请将下方摘录中从“Description”到“可用种类并查集。背包的事，以后有缘再见。”的部分逐字抄写出来。

• **摘录**:
□ □ □ □ □ □ □

POJ 1417 True Liars(union-find sets)

Description

N个回答，P1个好人(只说实话)， P2个坏人(只说谎话)

X(回答者) Y(被提及的人) A(yes表示X说Y是好人，no表示X说Y是坏人)

问凭现有条件能否确定P1个好人分别是谁

Analyze

分析得知，yes表示X与Y同类，no表示X与Y异类

可用种类并查集。背包的事，以后有缘再见。

Something about 种类并查集

1. A kind of 带权并查集
2. 把所有种类都并到一个集合里，根据每个点与根节点的关系来判断种类，而非将不同种类并到不同的集合里

带权并查集

权值的更新类似向量的表示

Code

#include <cstdio>
#include <vector>
#include <cstring>
#include <iostream>
#include <algorithm>
using namespace std;
const int N = 610;

int n, p, q;
int fa[N], val[N];

bool used[N];
int a[N][2];
vector<int>b[N][2];
int dp[N][N / 2];
int pre[N][N / 2];

void init()
{
    for(int i = 0; i <= p + q; ++i)
        fa[i] = i;
    memset(val, 0, sizeof(val));
}

int found(int x)
{
    if(x == fa[x])
        return x;

    int tem = found(fa[x]);
    val[x] += val[ fa[x] ];
    val[x] %= 2;
    return fa[x] = tem;
}

//int found(int x)
//{
//    if(x == fa[x])
//        return x;
//
//    int tem = fa[x];
//    fa[x] = found(fa[x]);
//    val[x] += val[tem];
//    val[x] %= 2;
//    return fa[x];
//}

void unite(int u, int v, int tem)
{
    int uu = found(u);
    int vv = found(v);
    if(uu != vv)
    {
        fa[uu] = vv;
        val[uu] = (-val[u] + val[v] + tem + 2) % 2;
    }
}

int main()
{
    while(~scanf("%d %d %d", &n, &p, &q))
    {
        if(n == 0 && p == 0 && q == 0)
            break;
        init();
        int u, v, tem;
        char s[10];
        while(n--)
        {
            scanf("%d %d %s", &u, &v, s);
            if(s[0] == 'y')
                tem = 0;
            else
                tem = 1;
            unite(u, v, tem);
        }


        for(int i = 0; i < N; ++i)
        {
            b[i][0].clear();
            b[i][1].clear();
            a[i][0]=0;
            a[i][1]=0;
        }
        memset(used, 0,sizeof(used));
        int cnt = 1;
        for(int i = 1; i <= p + q; ++i)
            if(!used[i])
            {
                int tmp = found(i);
                for(int j = i; j <= p + q; ++j)
                    if(found(j)==tmp)
                    {
                        used[j] = 1;
                        b[cnt][ val[j] ].push_back(j);
                        a[cnt][ val[j] ]++;
                    }
                cnt++;
            }
        memset(dp, 0, sizeof(dp));
        dp[0][0] = 1;
        for(int i = 1; i < cnt; ++i)
        {
            for(int j = p; j >= 0; --j)
            {
                if(j - a[i][0] >= 0 && dp[i - 1][j - a[i][0]])

□ □ □ □ □ □ □

• **数据部分**:
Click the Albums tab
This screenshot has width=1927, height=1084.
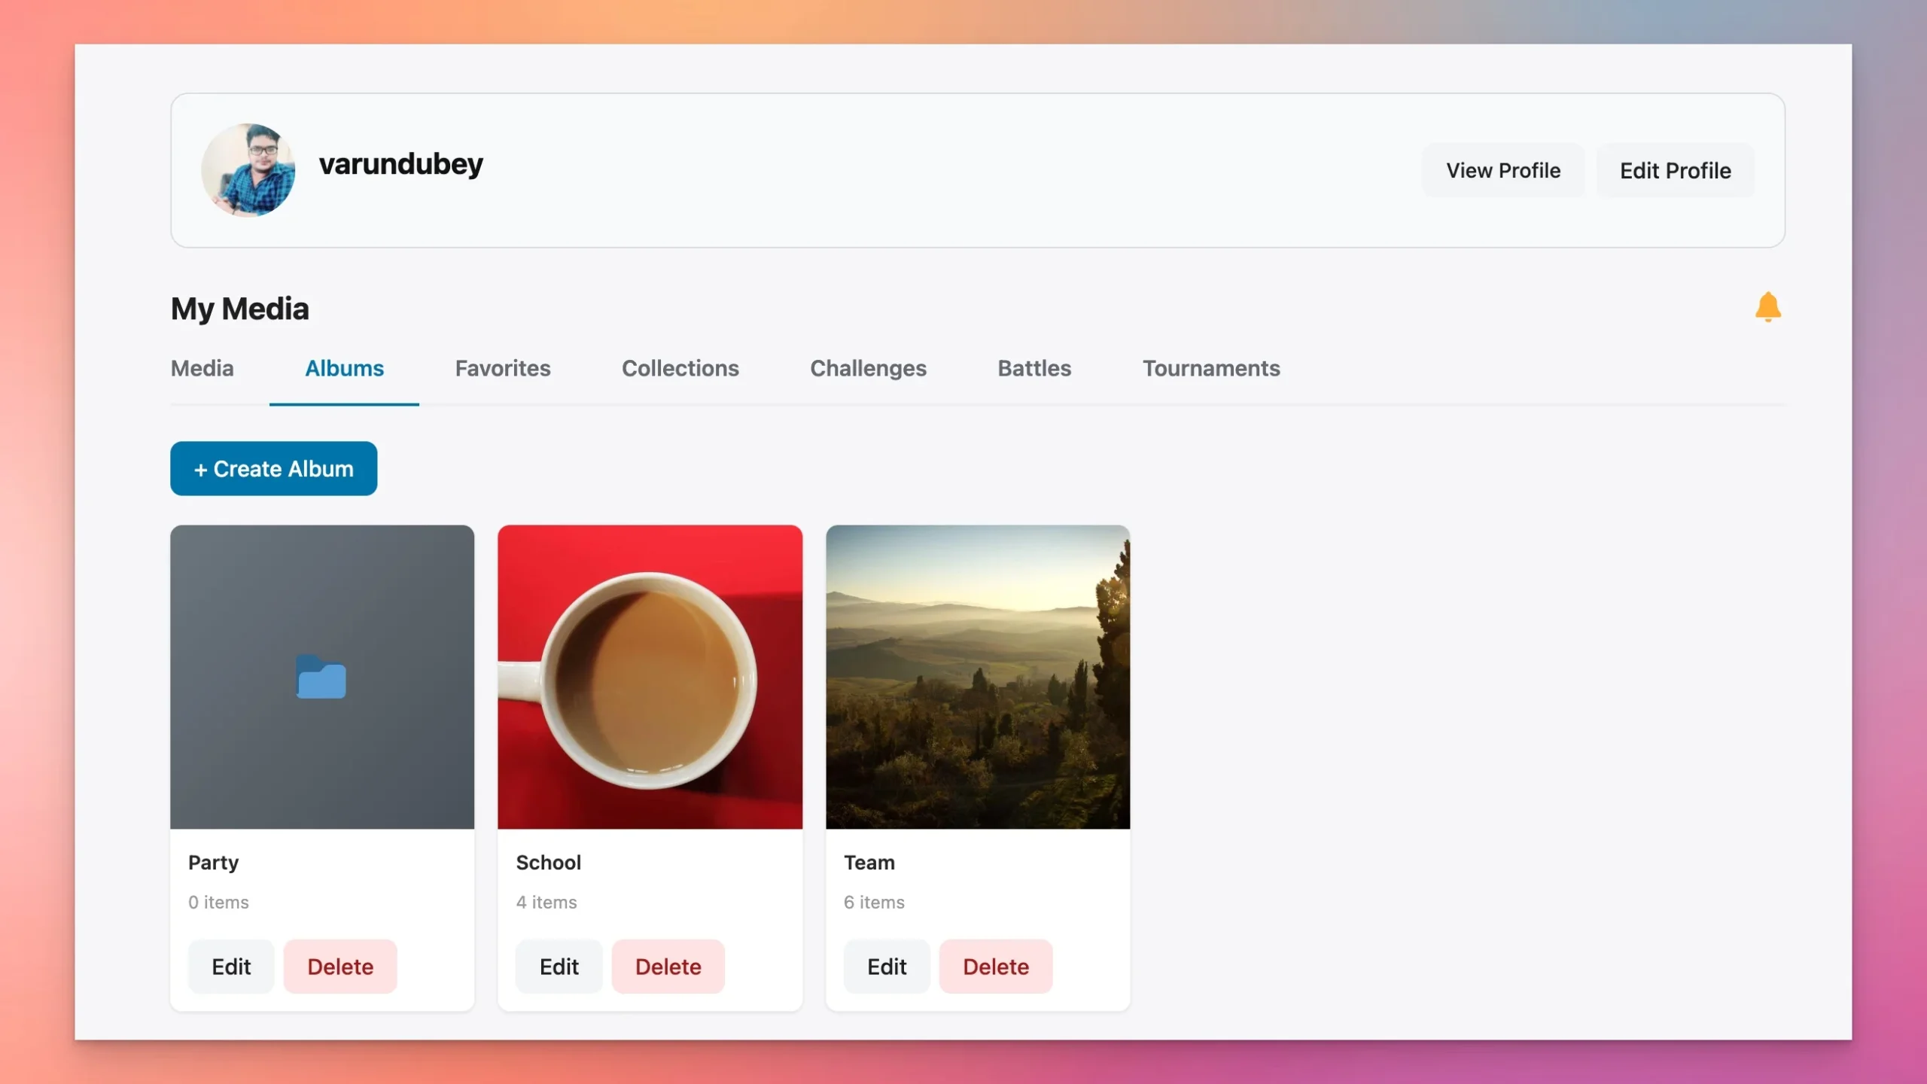tap(344, 368)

□ □ □ □ □ □ □

• **参考答案**:
Description

N个回答，P1个好人(只说实话)， P2个坏人(只说谎话)

X(回答者) Y(被提及的人) A(yes表示X说Y是好人，no表示X说Y是坏人)

问凭现有条件能否确定P1个好人分别是谁

Analyze

分析得知，yes表示X与Y同类，no表示X与Y异类

可用种类并查集。背包的事，以后有缘再见。